Fractions are hard. Of course, I knew this before my lesson on Saturday, but the responses of my students to a task really drilled that point home for me.

Here is the activity I gave my students to do:

assignment-for-students

Here’s what I anticipated they might do:

anticipating-student-work

Here’s a sample of what they actually did:

Student 1
student1-1
student1-2

This student seems to understand that if you want to shade 1/4 of something, you want to split it into four equal parts and then shade one of those parts. The triangle drawn is more challenging to divide, so the student likely estimated their partitioning of it.

However, if one wants to shade 1/3 of an object, it looks like this student thinks that they need to split the shape into four unequal parts and shade the smallest of those parts, maybe because they think that 1/3 is smaller than 1/4?

Student 2
student2-1
student2-2

This student told me that they know that 1/4 is the same as “half of a half” and so they divided each of the shapes in half, and then divided one of those halves into a further half, and then shaded it.
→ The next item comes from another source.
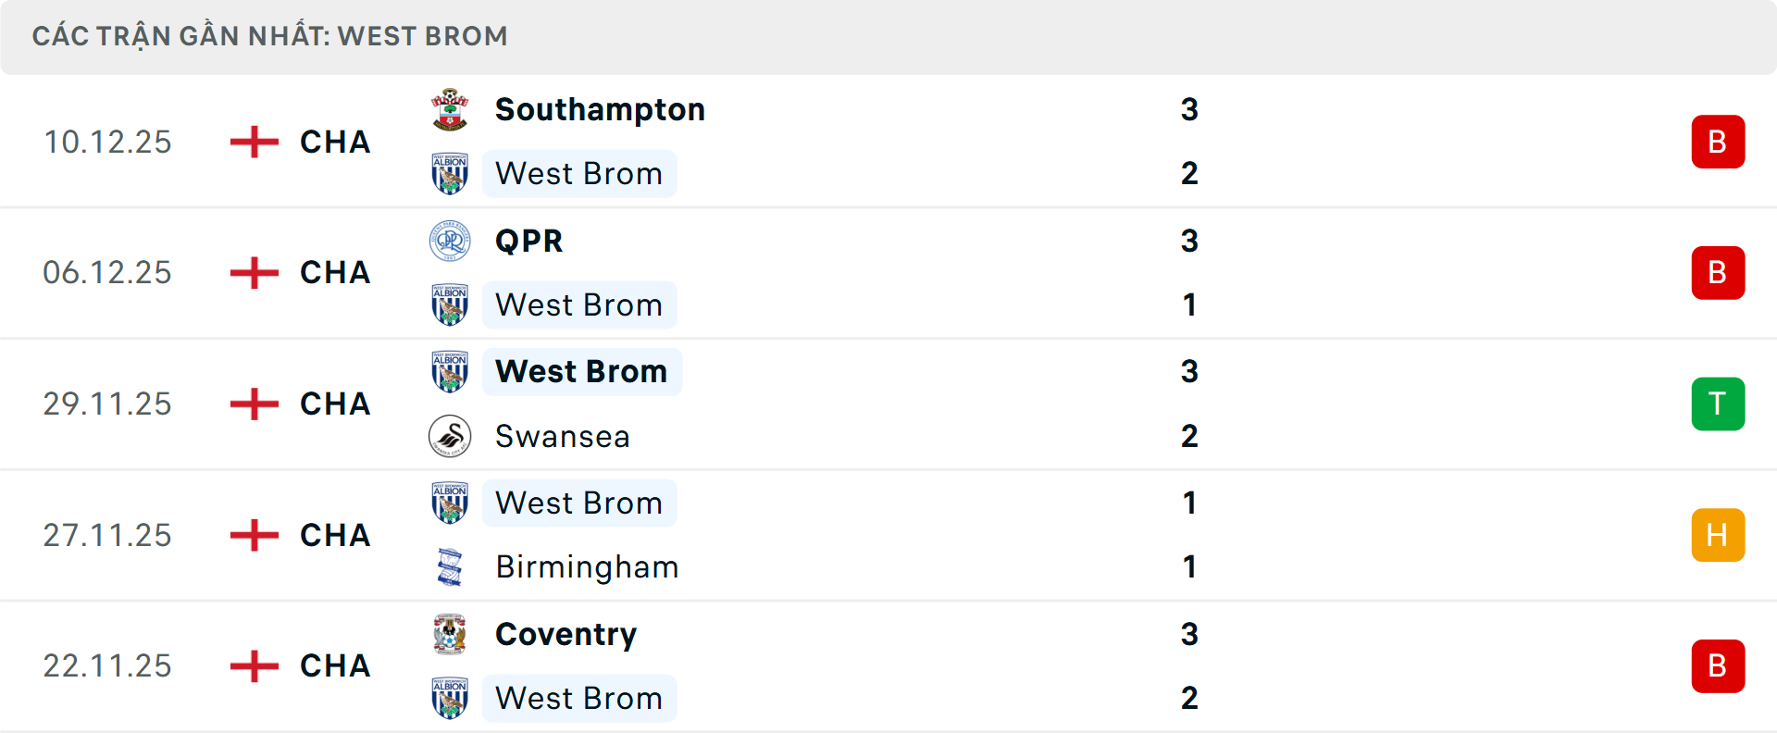Toggle the red B result badge for Southampton match
This screenshot has width=1777, height=733.
click(1719, 141)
When it came to shading 1/3 of a shape though, this student looks like they divided the shape into four equal parts and then shaded three of those parts. My guess is that they thought that fractions involve dividing into four parts, and then used the denominator of the fraction to choose how much to shade? I’m not sure that they noticed the inconsistency in this procedure and what they did in the first part.

Student 3
student4-1
student4-2

This last student seems to have done pretty much the same as the second student, but seems aware that when you want to shade 1/3 of a shape, you want to first divide it into three equal parts and then shade one of those parts. I asked them about it and they said they just weren’t sure how to cut the shapes into three equal parts.

With this gap between what I was expecting to see and what I actually saw, I was left without knowing an effective way to respond. I decided that this task had little entry points for someone who really did not know what 1/4 and 1/3 meant (one of my student’s work was blank, which I am not showing since I do not have permission).

With the worry in the back of my head that I was probably reducing the cognitive demand for students, we split into two groups with my student-teacher leading one group and me leading the other group and we tried a different task, one which offered some context through which one might make sense of what 1/3 means.

“If you had a pizza and you wanted to share it equally with three people, how would you cut it up so that each person got 1/3 of the pizza?”

With this prompt, students in my group almost all produced work similar to the following:

revision_of_work1

With one student drawing this:

revision_of_work2

This second student, by the way, said that pizza comes cut into ten-slices and so the best we could hope to do is to give each person 3 slices of the 10 and then give away the last slice to someone else.

The knowledge that would have helped me better anticipate student understandings here is what I call “the ways children typically understand mathematical ideas” and is the kind of knowledge that is rarely explicitly taught before starting teaching. Every time I teach a new topic, I notice that the ways students think about the ideas are different than what I expect, and over time, I learn to anticipate student thinking better as I get feedback from working with them.

If you had students showing these kinds of responses to this task, what would you do during your next lesson on fractions to support them?